§ Arbeitsanweisung A
Ordnen Sie die Zeilen der Einträge von der Zeile mit "Home (697, 50)" bis einschließlich zum Ende der Einträge als nummerierte Liste an, ohne Leerzeilen. Lassen Sie die Bilder in Ihrer Antwort weg.

§ Quellenauszug
┄┄┄┄┄┄

Erforschung einer Speerspitze

Steinzeitliche Geheimnisse

Im Jahr 1983 fand der Wendeburger Landwirt Heinrich Helms beim Kartoffelroden auf der Kuppe des Steinklints zwischen Wendeburg und Rüper eine knapp 8 cm lange steinerne Spitze. Das schöne, auf beiden Seiten flächig bearbeitete, schokoladenfarbene Stück wurde bald darauf der Kirchengemeinde Wendeburg geschenkt. Der damalige Pastor Otto Pfingsten brachte es in einer kleinen Vitrine im Erdgeschoss des Kirchturms der Dorfpfarrkirche unter, wo es 35 Jahre lang für Kirchenbesucher zu sehen war.

Angesprochen wurde die Spitze damals als jungsteinzeitlicher bis frühbronzezeitlicher Flintdolch aus der Zeit von 2300 bis 1700 v. Chr. Dies ist die übliche Deutung für dünne und flächig „bifazial“ bearbeitete Steinspitzen. Es handelt sich um perfekt bearbeitete steinerne Nachahmungen der damals in Mitteleuropa aufkommenden triangulären Kupferdolche. Aus Mangel an dem Metall wurde der in Nordeuropa, einschließlich Norddeutschlands, sehr gut verfügbare nordische Flint, sprich Feuerstein, verwendet. Dass die Wendeburger Spitze aufgrund der unregelmäßigen Basis gar kein typischer Flintdolch ist, fand damals keine große Beachtung. Tatsächlich gibt es auch leicht fehlgestaltete oder nach einem Bruch notdürftig wiederhergerichtete Exemplare.

Anfang 2018 erschien ein wissenschaftlicher Artikel über spätmittelpaläolithische „Blattspitzen“ der so genannten „Blattspitzengruppe“ (Spätphase der mittleren Altsteinzeit, 50.000 bis 35.000 v. Chr.), Dadurch angeregt, fiel dem Peiner Archäologen Thomas Budde auf, dass es sich bei dem Wendeburger Artefakt eventuell gar nicht um einen Flintdolch, sondern eine Speerspitze der Blattspitzengruppe handeln könnte. Dies ist in der hiesigen Archäologie überhaupt die einzige in Frage kommende Alternative. Der Wendeburger Pastor Frank Wesemann stellte das Fundstück spontan für wissenschaftliche Untersuchungen zur Verfügung.

┄┄┄┄┄┄

§ Arbeitsanweisung B
Beantworten Sie anhand des Quellenauszugs über die Wendeburger Steinspitze folgende Fragen:
(i) In welchem Jahr fand Heinrich Helms die Spitze?
(ii) Wie viele Jahre lang war das Stück in der Vitrine im Kirchturm zu sehen?
(iii) Welchem Archäologen fiel auf, dass es sich um eine Speerspitze der Blattspitzengruppe handeln könnte?

┄┄┄┄┄┄

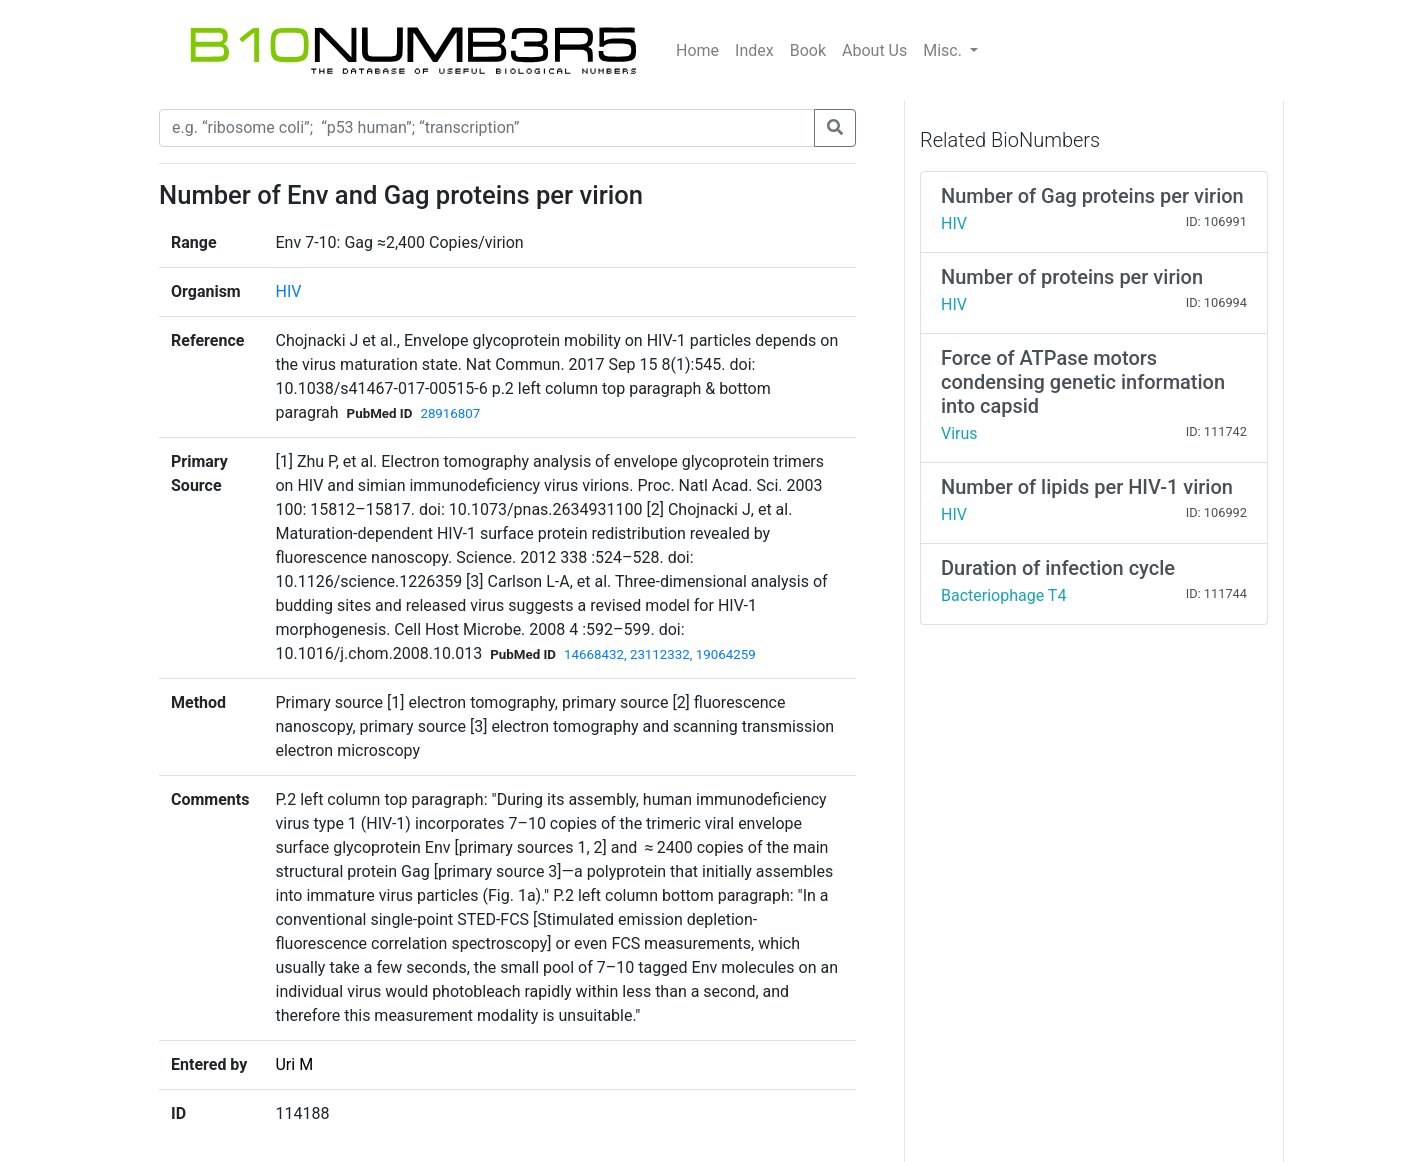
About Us (874, 50)
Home (697, 50)
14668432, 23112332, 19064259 (660, 654)
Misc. (944, 50)
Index (754, 50)
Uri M (294, 1064)
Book (808, 50)
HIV (288, 291)
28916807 (450, 413)
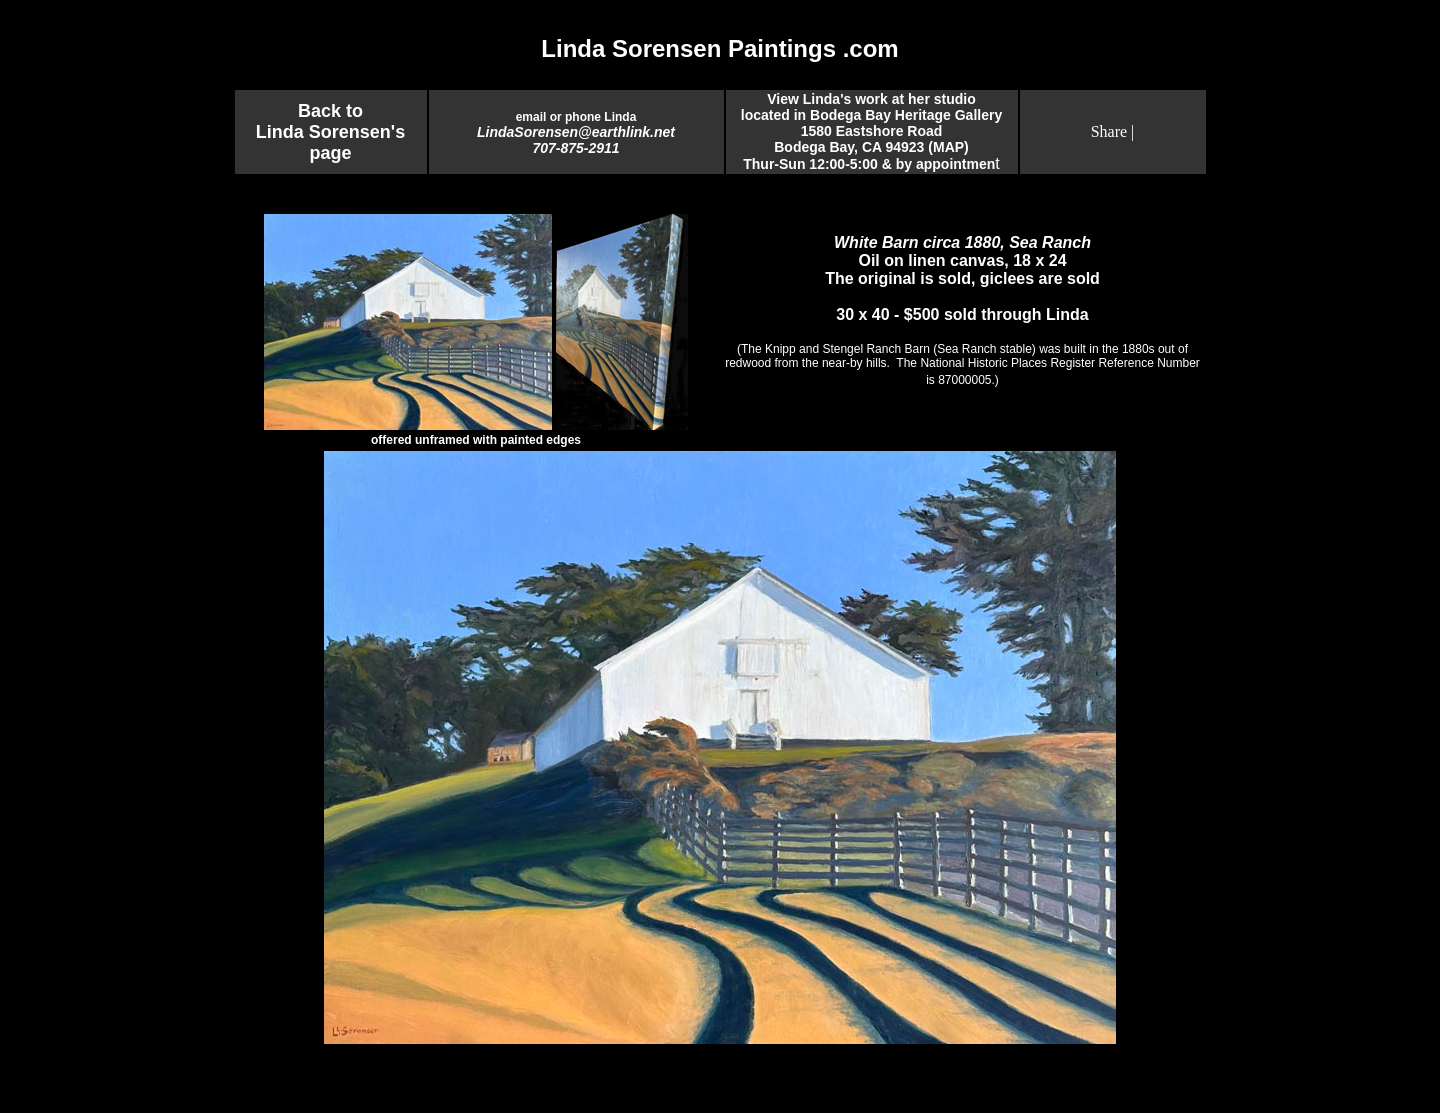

┄┄┄┄┄┄

§ Erwartete Antwort A
1. Home (697, 50)
2. 14668432, 23112332, 19064259 (660, 654)
3. Misc. (944, 50)
4. Index (754, 50)
5. Uri M (294, 1064)
6. Book (808, 50)
7. HIV (288, 291)
8. 28916807 (450, 413)

§ Erwartete Antwort B
(i) 1983
(ii) 35 Jahre
(iii) Thomas Budde